No one has suggested we let people practice medicine just for taking the medical board test. And no one suggests you can be a lawyer if you have been a policeman for five years. So why do folks have so little respect for teaching and allow these end runs for teacher licensure? Most evidence for the decline in respect for teacher professionalism points to the utter failures of our Schools of Education.
Education lacks a central body of knowledge that is productive and can be built upon. We call this a “paradigm.” The paradigm of medicine is anatomy and physiology. Understanding how the body works is the basis for practicing medicine. That knowledge grows at the edges but the core knowledge does not flip-flop, change dramatically, or start over.
Unfortunately, education has no paradigm. We see that in education fads that change every three to five years. Behavioral objectives and diagnostic teaching were followed by open classrooms and phase electives that caused a backlash to back-to-basics, followed by Madeline Hunter 7-step lessons and eventually QPA (Quality Performance Accreditation), an idea stolen from Total Quality Management in Business Schools. When standardizing educational objectives at the local level did not improve education, uniform state standards were declared the solution. Failure of standardization at the local and state levels became the reason to extend standardization to the national level.
It is important not to confuse the current tools-of-the-trade for a paradigm. How to use a scalpel in surgery is not part of the paradigm of medicine; it is merely a tool of the day—an important tool—but not the paradigm. That is the case of tests and measurements, an important skill for teachers, but not a paradigm. It is important for teachers to learn the mathematical significance and limitations of test scores. Unfortunately, Schools of Education not only lack any paradigm but also minimized or eliminated courses on “tests and measurements” for their student teachers.
This directly resulted in this generation of teachers, administrators and decision makers who are unaware of the limitations of testing. As a result, assessment has become the definition of educational achievement. Few realize that an evaluation is not an education. If Education Schools had continued to teach the limitations of testing, perhaps today’s test-obsession would have been avoided.

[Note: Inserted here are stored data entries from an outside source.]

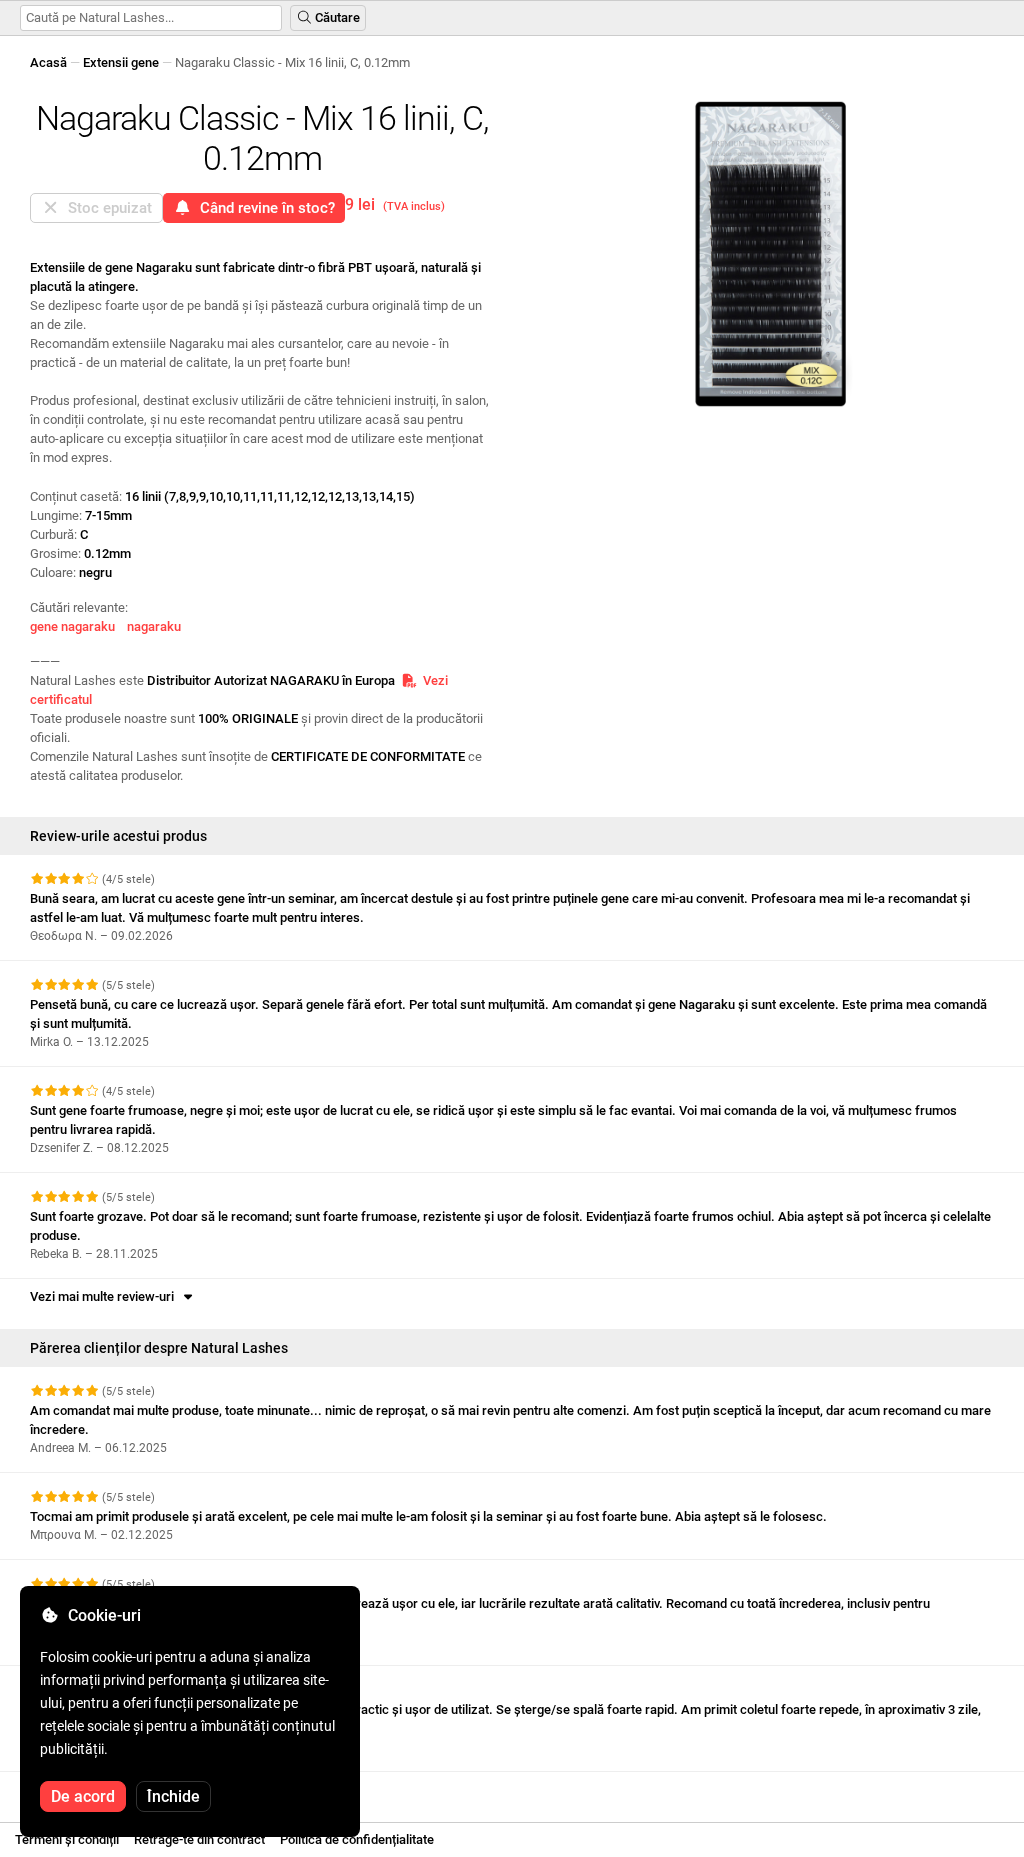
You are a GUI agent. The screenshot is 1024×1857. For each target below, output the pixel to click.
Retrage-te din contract (199, 1839)
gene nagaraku (72, 626)
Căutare (336, 17)
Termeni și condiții (67, 1839)
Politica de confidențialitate (357, 1839)
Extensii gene (121, 62)
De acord (83, 1796)
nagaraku (154, 626)
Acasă (48, 62)
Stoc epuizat (106, 208)
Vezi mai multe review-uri (105, 1296)
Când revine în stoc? (263, 208)
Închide (173, 1796)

Some educationists still agree with Vanderbilt Chancellor William H. Payne who stated in 1887 that psychology “stands in the same relation to teaching that anatomy does to medicine.” And his claim that psychology is the paradigm for teaching lives on today in “brain-based learning” scams.
But it was Harvard’s psychologist William James who countered with “You make a great, a very great mistake, if you think that psychology, being the science of the mind’s laws, is something from which you can deduce definite programmes and schemes and methods of instruction for immediate schoolroom use…. Psychology is a science and teaching is an art.”
If teaching has a paradigm, it is communication. Every teacher must be a competent communicator of knowledge. And communication is a complex art that depends on perception, personality, and mastery of content. Some student teachers bring these skills to college. Others do not, and training can rarely give them those complex abilities or change personalities.
Skipping from education fad to fad, education schools also failed in “gate keeping.” Everyone seems to remember a bad teacher and this provided the rationale for removing tenure which in turn now makes it difficult to recruit good students into teaching.
And teachers with masters degrees in education fads do not improve student outcomes. But teachers with masters degrees in science or math do raise their student scores and send them into STEM fields.
No other time period in modern history has been as depressing for classroom teachers as the No Child Left Behind era that began under the last President Bush and continues today. A record number of veteran teachers are either telling me how glad they were to get out, or how they want to retire early.
But for the sake of our children, we can’t give up. But it is time to give up on the School of Education model and move teacher training into the content departments. Paradigms matter.